The academics interviewed by Reuters acknowledged that all social media platforms struggle to control the flow of harmful content but questioned why the country's most popular site was given an exception.

When asked about these criticisms, a YouTube spokesperson said the platform promoted content that met quality principles such as encouraging respect while limiting "repeated recommendations of content that, while innocuous in a single view, can be potentially problematic if viewed in repetition for some young viewers".

In addition, YouTube has said in public online statements that its moderation is getting more aggressive and that it has broadened its definition of harmful content which will be picked up by its automated detection system.
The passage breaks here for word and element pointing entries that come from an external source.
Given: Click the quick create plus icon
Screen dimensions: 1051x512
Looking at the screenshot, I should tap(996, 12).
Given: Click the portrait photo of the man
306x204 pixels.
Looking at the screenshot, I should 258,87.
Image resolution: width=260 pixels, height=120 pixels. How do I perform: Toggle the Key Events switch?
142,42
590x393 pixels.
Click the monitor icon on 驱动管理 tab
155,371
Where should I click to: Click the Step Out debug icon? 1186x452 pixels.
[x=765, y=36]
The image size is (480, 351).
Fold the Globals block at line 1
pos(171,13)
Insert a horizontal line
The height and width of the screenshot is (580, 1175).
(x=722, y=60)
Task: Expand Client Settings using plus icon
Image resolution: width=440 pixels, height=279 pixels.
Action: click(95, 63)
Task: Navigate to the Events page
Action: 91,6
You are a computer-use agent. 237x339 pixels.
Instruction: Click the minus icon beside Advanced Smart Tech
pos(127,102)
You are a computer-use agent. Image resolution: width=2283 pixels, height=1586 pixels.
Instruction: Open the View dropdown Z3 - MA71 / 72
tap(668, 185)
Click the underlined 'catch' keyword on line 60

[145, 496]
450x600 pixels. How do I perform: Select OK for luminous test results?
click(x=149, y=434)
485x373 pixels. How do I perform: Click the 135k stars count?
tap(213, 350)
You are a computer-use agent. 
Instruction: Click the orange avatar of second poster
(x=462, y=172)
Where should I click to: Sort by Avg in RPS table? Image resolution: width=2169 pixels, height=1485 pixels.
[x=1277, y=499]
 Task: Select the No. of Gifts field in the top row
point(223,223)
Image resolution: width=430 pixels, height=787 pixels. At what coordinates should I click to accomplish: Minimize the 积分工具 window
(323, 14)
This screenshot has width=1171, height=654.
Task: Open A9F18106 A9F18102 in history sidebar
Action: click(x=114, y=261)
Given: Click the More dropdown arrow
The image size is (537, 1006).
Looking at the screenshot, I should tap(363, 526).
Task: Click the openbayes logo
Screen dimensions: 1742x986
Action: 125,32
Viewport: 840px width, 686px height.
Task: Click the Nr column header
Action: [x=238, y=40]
TESTING YOUTUBE'S ALGORITHM

To test what content YouTube's algorithm would deliver to minors, Reuters set up three accounts using fictitious names of children under 16 years of age. Two searches, one on sex and the other on COVID-19, led to links promoting misogyny and extreme conspiracy theories within 20 clicks. A third search on "European History" led to racist content after 12 hours of intermittent scrolling on the platform.

Searches deliberately seeking out misogynist and racist commentators all landed on harmful content in less than 20 clicks. Reuters shared its methodology and results with YouTube, which said it would review the material.

Reuters also flagged six videos to YouTube that came up during the experiment. YouTube has since taken one down - an interview with an Australian neo-Nazi leader - for violating the site's hate speech rules. An account promoting misogynistic content was removed. Four of the videos remain online.

YouTube said it has "strict policies prohibiting hate speech, harassment, and violent or graphic content" and that after a review of the flagged videos, it found two of them violated these policies. It did not comment on the ones left online.